In my previous post in this series, I discussed how connections from one client to the next have been central to my success as a professional photographer. There was, however, a time when I had never been hired to shoot an event and didn’t yet know the satisfaction of earning even a single dollar from photography. That time ended in 11th grade. In a way, it’s the year my professional photography career began. With an entrepreneurial spirit, I would earn my first buck.

Throughout my four years at Brookline High School, I was involved with its drama department, either through classes or extracurricular activities. When it came to theatrical productions, I mainly liked being behind the scenes.
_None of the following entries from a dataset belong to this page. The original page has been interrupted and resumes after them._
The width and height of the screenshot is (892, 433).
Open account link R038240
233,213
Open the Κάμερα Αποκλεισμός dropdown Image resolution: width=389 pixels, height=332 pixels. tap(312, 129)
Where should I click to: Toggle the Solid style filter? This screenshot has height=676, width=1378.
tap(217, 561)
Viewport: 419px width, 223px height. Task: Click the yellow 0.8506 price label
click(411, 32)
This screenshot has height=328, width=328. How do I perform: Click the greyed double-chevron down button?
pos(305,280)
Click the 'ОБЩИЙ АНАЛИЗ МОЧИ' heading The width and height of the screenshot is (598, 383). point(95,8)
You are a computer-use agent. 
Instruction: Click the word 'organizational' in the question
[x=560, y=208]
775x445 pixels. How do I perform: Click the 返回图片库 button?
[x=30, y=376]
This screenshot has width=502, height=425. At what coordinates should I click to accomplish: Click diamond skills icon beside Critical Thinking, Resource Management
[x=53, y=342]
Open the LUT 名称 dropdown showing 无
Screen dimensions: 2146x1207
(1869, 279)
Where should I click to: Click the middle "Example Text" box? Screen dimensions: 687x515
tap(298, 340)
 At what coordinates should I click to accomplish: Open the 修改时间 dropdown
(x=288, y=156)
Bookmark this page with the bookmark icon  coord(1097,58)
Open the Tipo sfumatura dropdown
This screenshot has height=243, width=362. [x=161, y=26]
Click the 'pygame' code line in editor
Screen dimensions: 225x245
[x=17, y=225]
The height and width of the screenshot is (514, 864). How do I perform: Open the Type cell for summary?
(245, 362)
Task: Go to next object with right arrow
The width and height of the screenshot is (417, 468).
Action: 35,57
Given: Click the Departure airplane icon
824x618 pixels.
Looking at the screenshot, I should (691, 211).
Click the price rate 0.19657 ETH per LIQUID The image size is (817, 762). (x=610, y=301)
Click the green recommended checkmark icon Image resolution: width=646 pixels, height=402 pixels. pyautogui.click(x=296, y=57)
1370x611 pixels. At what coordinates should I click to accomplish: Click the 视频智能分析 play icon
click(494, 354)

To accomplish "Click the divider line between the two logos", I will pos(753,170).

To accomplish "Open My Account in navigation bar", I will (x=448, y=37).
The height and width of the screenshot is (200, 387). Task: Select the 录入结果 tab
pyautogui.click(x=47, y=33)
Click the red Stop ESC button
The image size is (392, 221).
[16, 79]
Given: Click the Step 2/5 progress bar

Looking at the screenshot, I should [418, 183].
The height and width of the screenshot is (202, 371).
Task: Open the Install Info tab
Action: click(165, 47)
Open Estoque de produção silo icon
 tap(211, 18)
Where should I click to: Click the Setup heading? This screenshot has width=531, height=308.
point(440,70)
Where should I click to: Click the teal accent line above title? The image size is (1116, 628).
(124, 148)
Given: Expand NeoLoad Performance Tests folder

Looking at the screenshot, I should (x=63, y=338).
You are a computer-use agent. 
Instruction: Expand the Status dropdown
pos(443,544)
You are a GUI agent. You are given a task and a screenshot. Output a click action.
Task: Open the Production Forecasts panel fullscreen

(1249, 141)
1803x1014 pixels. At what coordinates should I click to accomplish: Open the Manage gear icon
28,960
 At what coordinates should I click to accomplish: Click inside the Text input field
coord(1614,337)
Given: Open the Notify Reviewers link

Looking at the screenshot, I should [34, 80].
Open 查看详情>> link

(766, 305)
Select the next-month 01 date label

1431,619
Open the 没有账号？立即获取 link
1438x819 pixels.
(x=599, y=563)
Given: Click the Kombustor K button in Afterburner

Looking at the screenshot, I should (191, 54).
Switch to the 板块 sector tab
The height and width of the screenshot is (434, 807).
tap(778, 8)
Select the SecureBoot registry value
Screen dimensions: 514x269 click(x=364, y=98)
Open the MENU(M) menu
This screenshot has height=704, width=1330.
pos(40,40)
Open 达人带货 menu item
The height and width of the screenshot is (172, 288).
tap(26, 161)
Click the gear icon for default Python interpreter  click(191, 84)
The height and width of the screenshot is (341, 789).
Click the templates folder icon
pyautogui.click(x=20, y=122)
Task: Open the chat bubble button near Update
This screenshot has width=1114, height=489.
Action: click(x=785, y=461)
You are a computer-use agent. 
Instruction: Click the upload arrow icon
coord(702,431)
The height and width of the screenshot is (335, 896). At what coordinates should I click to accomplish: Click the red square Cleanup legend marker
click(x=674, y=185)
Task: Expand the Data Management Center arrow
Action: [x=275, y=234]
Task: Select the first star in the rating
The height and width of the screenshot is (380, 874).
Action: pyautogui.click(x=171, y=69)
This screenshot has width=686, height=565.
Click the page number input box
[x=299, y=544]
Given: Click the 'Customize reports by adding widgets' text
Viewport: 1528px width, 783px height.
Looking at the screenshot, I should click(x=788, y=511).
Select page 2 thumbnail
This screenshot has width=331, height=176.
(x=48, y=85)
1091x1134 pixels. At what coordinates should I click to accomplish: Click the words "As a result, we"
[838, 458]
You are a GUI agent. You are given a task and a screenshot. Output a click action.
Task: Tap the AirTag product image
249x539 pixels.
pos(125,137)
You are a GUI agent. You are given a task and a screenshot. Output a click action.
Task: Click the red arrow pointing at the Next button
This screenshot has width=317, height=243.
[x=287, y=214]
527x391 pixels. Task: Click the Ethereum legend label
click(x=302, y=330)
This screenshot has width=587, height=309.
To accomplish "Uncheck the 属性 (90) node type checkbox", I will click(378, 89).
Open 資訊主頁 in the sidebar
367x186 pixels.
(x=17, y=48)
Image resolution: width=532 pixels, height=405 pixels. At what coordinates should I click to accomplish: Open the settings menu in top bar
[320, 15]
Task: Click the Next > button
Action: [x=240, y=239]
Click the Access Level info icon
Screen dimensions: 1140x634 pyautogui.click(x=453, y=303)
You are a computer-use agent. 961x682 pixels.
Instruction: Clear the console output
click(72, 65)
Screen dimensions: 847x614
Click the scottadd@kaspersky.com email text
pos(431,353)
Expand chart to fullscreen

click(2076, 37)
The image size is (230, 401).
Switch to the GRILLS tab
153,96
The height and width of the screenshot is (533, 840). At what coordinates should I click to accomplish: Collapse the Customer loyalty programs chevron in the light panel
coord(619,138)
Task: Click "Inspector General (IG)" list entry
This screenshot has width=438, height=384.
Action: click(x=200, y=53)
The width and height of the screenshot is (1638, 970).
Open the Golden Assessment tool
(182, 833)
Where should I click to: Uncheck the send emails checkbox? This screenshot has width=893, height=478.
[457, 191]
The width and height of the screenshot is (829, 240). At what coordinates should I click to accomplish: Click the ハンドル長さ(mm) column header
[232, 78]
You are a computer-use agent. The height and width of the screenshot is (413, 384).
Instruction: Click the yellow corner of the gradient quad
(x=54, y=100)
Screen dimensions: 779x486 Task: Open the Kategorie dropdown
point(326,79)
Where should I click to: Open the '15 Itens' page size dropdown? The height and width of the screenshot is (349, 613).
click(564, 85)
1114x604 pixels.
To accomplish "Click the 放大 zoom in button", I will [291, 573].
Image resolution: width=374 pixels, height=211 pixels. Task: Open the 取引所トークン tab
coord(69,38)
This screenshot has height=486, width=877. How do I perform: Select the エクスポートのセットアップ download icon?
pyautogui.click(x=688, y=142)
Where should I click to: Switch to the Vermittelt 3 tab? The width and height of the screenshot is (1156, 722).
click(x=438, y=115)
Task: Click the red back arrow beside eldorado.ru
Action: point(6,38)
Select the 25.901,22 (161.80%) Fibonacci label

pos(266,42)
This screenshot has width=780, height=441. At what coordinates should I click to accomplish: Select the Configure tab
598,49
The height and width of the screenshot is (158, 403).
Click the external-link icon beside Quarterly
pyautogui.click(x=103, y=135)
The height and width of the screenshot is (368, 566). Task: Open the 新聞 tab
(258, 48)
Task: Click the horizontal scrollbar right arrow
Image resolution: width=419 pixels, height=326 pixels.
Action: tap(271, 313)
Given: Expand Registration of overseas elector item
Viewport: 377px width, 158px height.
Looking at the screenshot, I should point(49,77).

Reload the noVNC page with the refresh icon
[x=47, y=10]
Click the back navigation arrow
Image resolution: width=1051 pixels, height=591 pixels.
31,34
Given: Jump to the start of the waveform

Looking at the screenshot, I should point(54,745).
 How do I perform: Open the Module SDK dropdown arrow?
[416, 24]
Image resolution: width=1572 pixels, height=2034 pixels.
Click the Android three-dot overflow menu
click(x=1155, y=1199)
The 11th grade play was Shakespeare’s Pericles, and I volunteered as the “Head of Publicity.” With a hotshot title like that, I must have had many responsibilities. What were they? I don’t recall most of them. What I do remember is that I used that opportunity to take photos during dress rehearsals to turn my newly honed craft and after-school darkroom access into a sweet little profit. I showed contact sheets of photos to the cast and crew, and accepted orders for 8×10″ prints, such as this one:

Left to right: Bailey Seils, Jenny Grenert, Eliza Lay, A.J. Wolosenko and Rachael Gabriel.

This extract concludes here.